# START OF DOCUMENT PASSAGE

The electrolyte is a key material in the making of vanadium redox flow batteries (VRFBs), which store the liquid in tanks separate to the cathode and anode stack of the battery.

That means the energy capacity of a VRFB can be scaled up merely by increasing the size of the tank, as opposed to lithium-ion batteries, where additional stacks are required to create larger capacities. The technology is considered a contender for providing long-duration energy storage (LDES) at scale, and among its advantages are expected long lifetimes through thousands of heavy cycles.

The new electrolyte plant in Wangara, WA, will convert high-purity vanadium pentoxide into vanadium electrolyte. Its initial production capacity has not been revealed, but AVL aims to ramp it up to 33MWh of annual production. The plant’s construction was completed late last year, as reported by Energy-Storage.news in mid-December.

AVL is a vanadium resource company listed on the Australian Securities Exchange (ASX) and seeking to develop vertically integrated capabilities along the entire vanadium value chain.

That includes a primary vanadium extraction site it hopes to open in WA which could potentially produce amounts equivalent to about 5% of today’s entire global supply, as well as a processing plant to turn raw vanadium into the high-purity vanadium pentoxide required.

AVL also has a downstream arm to promote VRFB systems into Australian and overseas markets.

# END OF DOCUMENT PASSAGE
# START OF MATERIAL SUPPLIED

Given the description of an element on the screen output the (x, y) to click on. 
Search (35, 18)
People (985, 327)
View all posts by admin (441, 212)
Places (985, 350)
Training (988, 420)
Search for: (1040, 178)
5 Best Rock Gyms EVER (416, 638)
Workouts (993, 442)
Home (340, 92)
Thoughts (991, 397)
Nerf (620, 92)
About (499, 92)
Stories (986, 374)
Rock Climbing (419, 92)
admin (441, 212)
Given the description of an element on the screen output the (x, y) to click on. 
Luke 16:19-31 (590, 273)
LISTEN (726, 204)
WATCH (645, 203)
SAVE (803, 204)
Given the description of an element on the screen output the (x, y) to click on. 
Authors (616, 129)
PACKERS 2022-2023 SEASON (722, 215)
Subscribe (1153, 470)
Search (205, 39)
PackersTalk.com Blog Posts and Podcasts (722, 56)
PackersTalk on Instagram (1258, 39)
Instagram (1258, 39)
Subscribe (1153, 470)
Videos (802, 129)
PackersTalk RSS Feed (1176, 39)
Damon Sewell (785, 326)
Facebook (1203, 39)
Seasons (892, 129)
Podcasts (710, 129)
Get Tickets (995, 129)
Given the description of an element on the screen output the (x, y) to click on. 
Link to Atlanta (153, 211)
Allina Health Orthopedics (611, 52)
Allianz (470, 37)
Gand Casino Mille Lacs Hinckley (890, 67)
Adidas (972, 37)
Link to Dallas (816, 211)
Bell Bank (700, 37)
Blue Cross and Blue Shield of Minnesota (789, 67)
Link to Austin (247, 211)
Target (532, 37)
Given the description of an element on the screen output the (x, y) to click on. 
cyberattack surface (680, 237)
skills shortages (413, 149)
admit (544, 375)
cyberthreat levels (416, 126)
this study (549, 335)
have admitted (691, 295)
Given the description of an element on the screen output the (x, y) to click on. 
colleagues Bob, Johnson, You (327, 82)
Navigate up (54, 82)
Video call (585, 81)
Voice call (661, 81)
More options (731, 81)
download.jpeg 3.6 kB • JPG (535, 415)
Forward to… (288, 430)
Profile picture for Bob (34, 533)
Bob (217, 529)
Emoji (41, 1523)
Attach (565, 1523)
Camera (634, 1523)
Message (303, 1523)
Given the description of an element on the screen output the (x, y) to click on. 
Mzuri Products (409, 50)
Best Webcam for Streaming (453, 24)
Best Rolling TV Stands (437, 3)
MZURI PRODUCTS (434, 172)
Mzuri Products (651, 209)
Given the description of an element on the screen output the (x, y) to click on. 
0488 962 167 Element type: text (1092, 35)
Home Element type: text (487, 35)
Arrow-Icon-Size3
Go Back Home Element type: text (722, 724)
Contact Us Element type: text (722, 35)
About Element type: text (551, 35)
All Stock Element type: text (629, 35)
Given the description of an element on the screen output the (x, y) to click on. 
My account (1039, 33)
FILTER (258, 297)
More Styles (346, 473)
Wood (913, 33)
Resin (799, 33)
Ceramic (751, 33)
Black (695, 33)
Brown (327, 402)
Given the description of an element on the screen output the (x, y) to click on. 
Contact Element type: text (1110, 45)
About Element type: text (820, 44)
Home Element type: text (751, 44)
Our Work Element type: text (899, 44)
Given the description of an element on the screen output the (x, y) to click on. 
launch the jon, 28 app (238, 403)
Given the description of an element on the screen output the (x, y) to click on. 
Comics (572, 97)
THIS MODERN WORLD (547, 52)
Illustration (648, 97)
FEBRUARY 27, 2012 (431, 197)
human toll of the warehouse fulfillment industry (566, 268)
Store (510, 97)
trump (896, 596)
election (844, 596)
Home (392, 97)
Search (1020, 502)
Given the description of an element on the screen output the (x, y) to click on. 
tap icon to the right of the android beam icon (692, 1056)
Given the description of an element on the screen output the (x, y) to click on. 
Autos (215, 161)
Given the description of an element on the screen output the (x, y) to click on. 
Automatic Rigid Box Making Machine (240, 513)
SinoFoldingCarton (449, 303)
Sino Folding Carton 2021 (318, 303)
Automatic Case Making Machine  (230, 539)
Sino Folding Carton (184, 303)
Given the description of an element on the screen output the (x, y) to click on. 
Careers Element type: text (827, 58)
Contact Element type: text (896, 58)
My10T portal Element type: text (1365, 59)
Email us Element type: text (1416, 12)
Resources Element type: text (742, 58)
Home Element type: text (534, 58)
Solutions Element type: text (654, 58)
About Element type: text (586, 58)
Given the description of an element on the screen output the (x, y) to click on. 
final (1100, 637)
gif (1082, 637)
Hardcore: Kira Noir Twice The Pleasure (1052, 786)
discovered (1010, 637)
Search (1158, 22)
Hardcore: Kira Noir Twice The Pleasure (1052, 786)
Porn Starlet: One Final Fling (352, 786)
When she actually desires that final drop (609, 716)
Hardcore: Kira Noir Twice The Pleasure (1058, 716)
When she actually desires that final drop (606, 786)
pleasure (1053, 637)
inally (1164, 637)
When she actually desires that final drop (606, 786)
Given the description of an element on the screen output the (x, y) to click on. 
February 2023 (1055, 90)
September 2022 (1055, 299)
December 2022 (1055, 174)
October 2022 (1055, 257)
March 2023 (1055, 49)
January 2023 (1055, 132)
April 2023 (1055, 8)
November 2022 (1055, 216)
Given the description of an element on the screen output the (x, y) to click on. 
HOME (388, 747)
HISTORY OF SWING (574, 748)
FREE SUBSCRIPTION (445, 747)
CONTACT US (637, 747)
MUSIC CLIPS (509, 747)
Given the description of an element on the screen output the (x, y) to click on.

# END OF MATERIAL SUPPLIED

**PROBLEMS AND TASKS**:
1. In the vanadium electrolyte passage, take the part that opens with the words containing "The new electrolyte" and closes with "and overseas markets.", and swap "ramp it up" for "scale it up".
2. Put the listing into a numbered list, from its first line through the line that contains "have admitted (691, 295)", with both ends included and blank lines left out.

**RESULTS OF THE TASKS**:
1.
The new electrolyte plant in Wangara, WA, will convert high-purity vanadium pentoxide into vanadium electrolyte. Its initial production capacity has not been revealed, but AVL aims to scale it up to 33MWh of annual production. The plant’s construction was completed late last year, as reported by Energy-Storage.news in mid-December.

AVL is a vanadium resource company listed on the Australian Securities Exchange (ASX) and seeking to develop vertically integrated capabilities along the entire vanadium value chain.

That includes a primary vanadium extraction site it hopes to open in WA which could potentially produce amounts equivalent to about 5% of today’s entire global supply, as well as a processing plant to turn raw vanadium into the high-purity vanadium pentoxide required.

AVL also has a downstream arm to promote VRFB systems into Australian and overseas markets.

2.
1. Given the description of an element on the screen output the (x, y) to click on. 
2. Search (35, 18)
3. People (985, 327)
4. View all posts by admin (441, 212)
5. Places (985, 350)
6. Training (988, 420)
7. Search for: (1040, 178)
8. 5 Best Rock Gyms EVER (416, 638)
9. Workouts (993, 442)
10. Home (340, 92)
11. Thoughts (991, 397)
12. Nerf (620, 92)
13. About (499, 92)
14. Stories (986, 374)
15. Rock Climbing (419, 92)
16. admin (441, 212)
17. Given the description of an element on the screen output the (x, y) to click on. 
18. Luke 16:19-31 (590, 273)
19. LISTEN (726, 204)
20. WATCH (645, 203)
21. SAVE (803, 204)
22. Given the description of an element on the screen output the (x, y) to click on. 
23. Authors (616, 129)
24. PACKERS 2022-2023 SEASON (722, 215)
25. Subscribe (1153, 470)
26. Search (205, 39)
27. PackersTalk.com Blog Posts and Podcasts (722, 56)
28. PackersTalk on Instagram (1258, 39)
29. Instagram (1258, 39)
30. Subscribe (1153, 470)
31. Videos (802, 129)
32. PackersTalk RSS Feed (1176, 39)
33. Damon Sewell (785, 326)
34. Facebook (1203, 39)
35. Seasons (892, 129)
36. Podcasts (710, 129)
37. Get Tickets (995, 129)
38. Given the description of an element on the screen output the (x, y) to click on. 
39. Link to Atlanta (153, 211)
40. Allina Health Orthopedics (611, 52)
41. Allianz (470, 37)
42. Gand Casino Mille Lacs Hinckley (890, 67)
43. Adidas (972, 37)
44. Link to Dallas (816, 211)
45. Bell Bank (700, 37)
46. Blue Cross and Blue Shield of Minnesota (789, 67)
47. Link to Austin (247, 211)
48. Target (532, 37)
49. Given the description of an element on the screen output the (x, y) to click on. 
50. cyberattack surface (680, 237)
51. skills shortages (413, 149)
52. admit (544, 375)
53. cyberthreat levels (416, 126)
54. this study (549, 335)
55. have admitted (691, 295)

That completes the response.